» TASK DESCRIPTION
Repeat the whole of the data, keeping every detail the same.

» PROVIDED RECORDS

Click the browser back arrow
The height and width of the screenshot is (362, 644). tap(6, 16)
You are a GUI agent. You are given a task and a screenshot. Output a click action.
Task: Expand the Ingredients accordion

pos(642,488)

» RESULT
Click the browser back arrow
The height and width of the screenshot is (362, 644). tap(6, 16)
You are a GUI agent. You are given a task and a screenshot. Output a click action.
Task: Expand the Ingredients accordion

pos(642,488)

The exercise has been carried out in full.